You can load a progressive mesh from a file, resource, memory, or Uniform Resource Locator (URL). Loading can be done synchronously or asynchronously. You can check the status of a download with the IDirect3DRMProgressiveMesh::GetLoadStatus method, and terminate a download with the IDirect3DRMProgressiveMesh::Abort method. If loading is asynchronous, it is up to the application to use events through the IDirect3DRMProgressiveMesh::RegisterEvents and IDirect3DRMProgressiveMesh::GetLoadStatus methods to find out how the load is progressing.
DirectPlay makes it easy to connect to games over the Internet, a modem link, or a network.

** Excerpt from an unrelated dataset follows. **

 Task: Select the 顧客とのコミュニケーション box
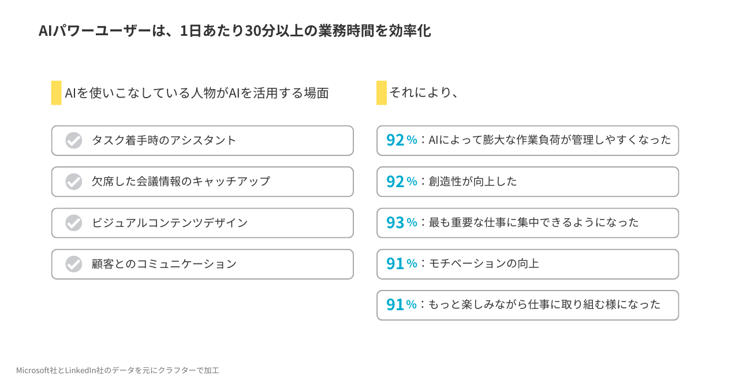pos(203,264)
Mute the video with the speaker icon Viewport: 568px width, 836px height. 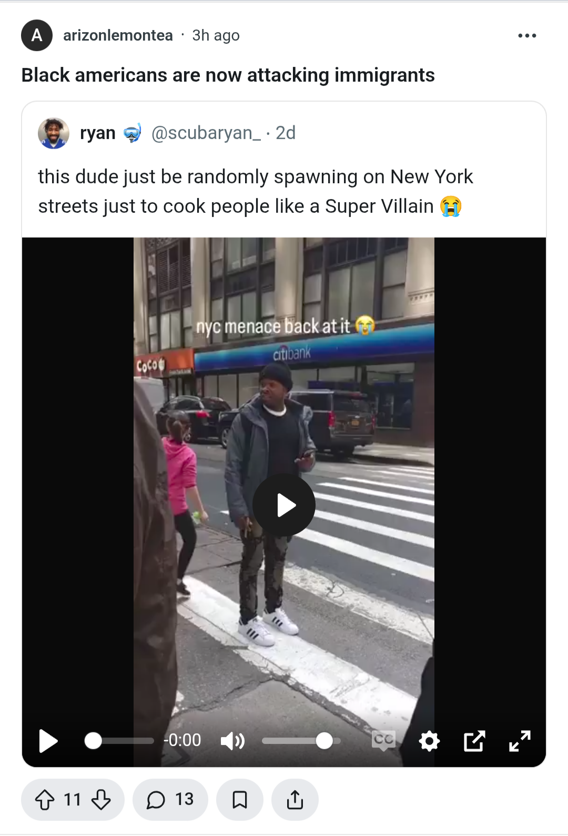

DirectPlay is a software interface that simplifies application access to communication services. DirectPlay has become a technology family that provides a way for applications to communicate with each other independently of the underlying transport, protocol, or online service; it also provides this independence for matchmaking servers, game servers, and billing.
Applications (especially games) can be more compelling if they can be played against real players, and the personal computer has richer connectivity options than any game platform in history. Instead of forcing the developer to deal with the differences that each connectivity solution represents, DirectPlay provides well-defined, generalized communication capabilities. DirectPlay shields developers from the underlying complexities of diverse connectivity implementations, freeing them to concentrate on producing a great application.
DirectPlay version 5.0 has a new interface, IDirectPlay3. This interface inherits directly from IDirectPlay2 and by default behaves as IDirectPlay2. All new functionality is enabled through new methods or new flags.
DirectPlay 5.0 includes numerous new features and improvements:
IDirectPlay3::EnumConnections enumerates the Connection Shortcuts available to the application. This method supersedes DirectPlayEnumerate.
IDirectPlay3::InitializeConnection initializes a DirectPlay connection. This method supersedes DirectPlayCreate. The new IDirectPlayLobby2::CreateCompoundAddress method creates Connection Shortcuts to pass to the InitializeConnection method.
IDirectPlay3::SecureOpen creates or joins a session on a machine that uses Microsoft Windows NT® LAN Manager (NTLM) security.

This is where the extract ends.